REASC: a pattern for constructing Composite Applications
The Web, as an ubiquitous distributed computing platform, has changed dramatically the way we build information systems evolving from monolithic applications to an open model that enables real-time and federated information access, unifying the user experience across business processes. The industry has coined a new term for this latest evolution: Connected Systems. Unlike Distributed Systems,they are not just about distributing work load or ensuring fail-over, but rather about leveraging connectivity to enable specialized software agents to perform units of work cooperatively and opportunistically by exposing and consuming each other’s services to fulfill a common goal.
To reach their fullest benefits, Connected Systems require a new application model, a Service Oriented Composite Application model, that relies exclusively on the consumption and composition of autonomous services. SAP has been both a though leader and a market leader with its Composite Application Framework, and more recently, with the Service Component Architecture specification, co-published with BEA, IBM and Oracle.
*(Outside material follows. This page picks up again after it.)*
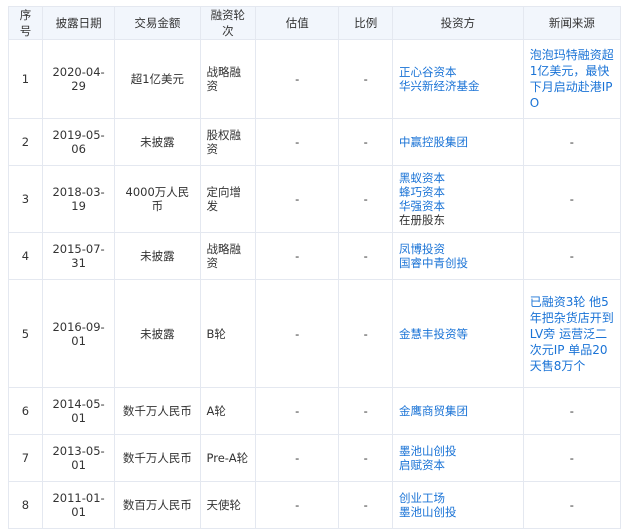 This screenshot has width=621, height=532. Describe the element at coordinates (26, 199) in the screenshot. I see `cell-no: 3` at that location.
The goal of this post is to introduce a pattern, the REASC pattern, to help you reason about and design effectively Service Oriented Composite Applications. REASC stands for Resource, Event, Activity, Service and Coordinator.
-
A resource is a piece of information identifiable by a URI. It is under the control of a single service, but can share representations with other services. A resource has an identity, some content, one or more states, some policies (such as a privacy or replication policy). It addition, it might keep track of services that requested a resource representation based on their replication policies. A resource representation may be as simple as its URI.
-
A service represents one service implemented by a software agent. Services follow principles of autonomy and interact with other services, as peer, via the exchange of messages, synchronously or asynchronously. Messages may contain requests for resource representations and resource representations, as well as events which may also contain resource representations. One major difference between a service and an object for instance is the conversational aspect supported by services. In other words, an object is described by a class. Object technologies have the greatest difficulty to deal with concurrency problems, and in general OO run-time are not equipped to support multiple conversations between objects. On the contrary, services, may have service types, as specified by the SCA specification, but in addition and most often, a service implementation is capable of supporting multiple simultaneous conversations as part of different units of work.
-
Events represents the occurrence of a particular state or content within a resource. Events are issued by services upon state and/or content changes.
-
Activity represent assemblies of services and coordinators (in the SCA sense) geared towards the performance of specific type of unit of work. An activity may expose a service interface and interact with other services and coordinators as part of a broader activity.
-
A coordinator ensure supporting (technical) services necessary to the performance of various types of units of work. Coordinators can provide services such as: transaction management, transformation, message routing, publish/subscribe…
Figure 1 Pattern Resource Event Activity Service Coordinator (REASC)
In this model, user interactions are modeled as services, i.e. a software agent acts as a user proxy, which provide services on behalf of users.
We argue that all Composite Applications can be decomposed in REASC elements.